**Your task**
An exact copy of every record is needed, with the pictures left out.

------ Data supplied

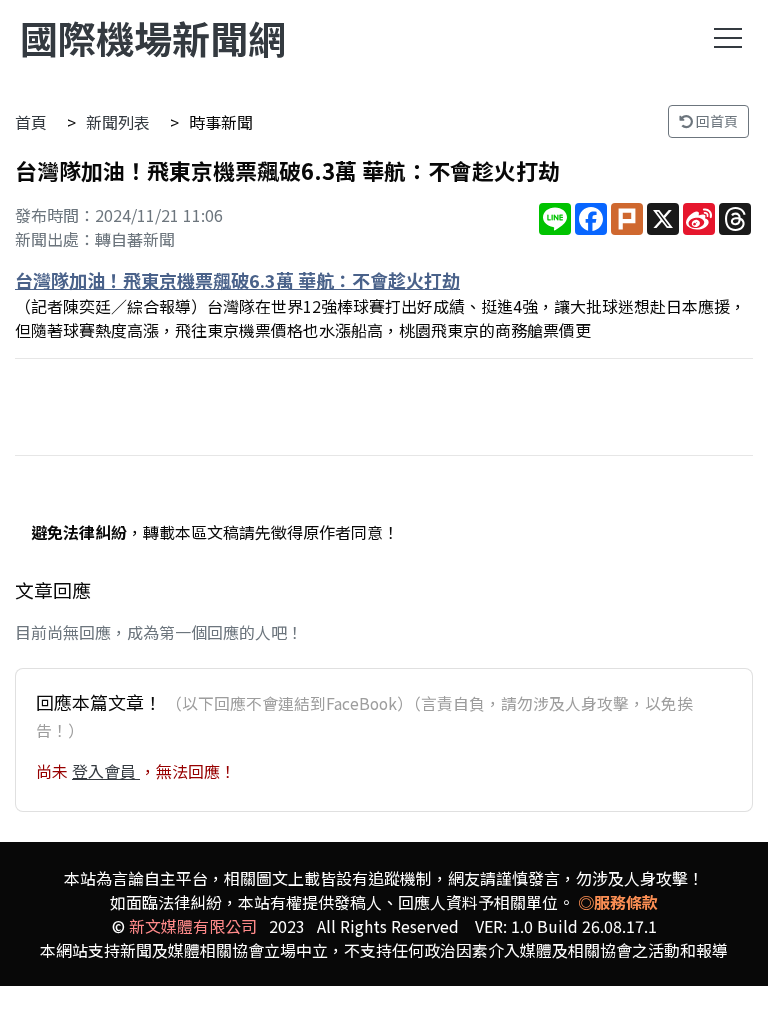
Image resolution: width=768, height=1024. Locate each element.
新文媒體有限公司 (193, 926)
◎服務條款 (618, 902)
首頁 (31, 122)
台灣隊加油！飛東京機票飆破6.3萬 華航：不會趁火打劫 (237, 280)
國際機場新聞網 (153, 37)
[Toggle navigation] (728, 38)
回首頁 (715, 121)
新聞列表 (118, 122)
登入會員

------------

**Result of this task**
Image resolution: width=768, height=1024. Locate each element.
新文媒體有限公司 (193, 926)
◎服務條款 (618, 902)
首頁 (31, 122)
台灣隊加油！飛東京機票飆破6.3萬 華航：不會趁火打劫 (237, 280)
國際機場新聞網 (153, 37)
[Toggle navigation] (728, 38)
回首頁 (715, 121)
新聞列表 (118, 122)
登入會員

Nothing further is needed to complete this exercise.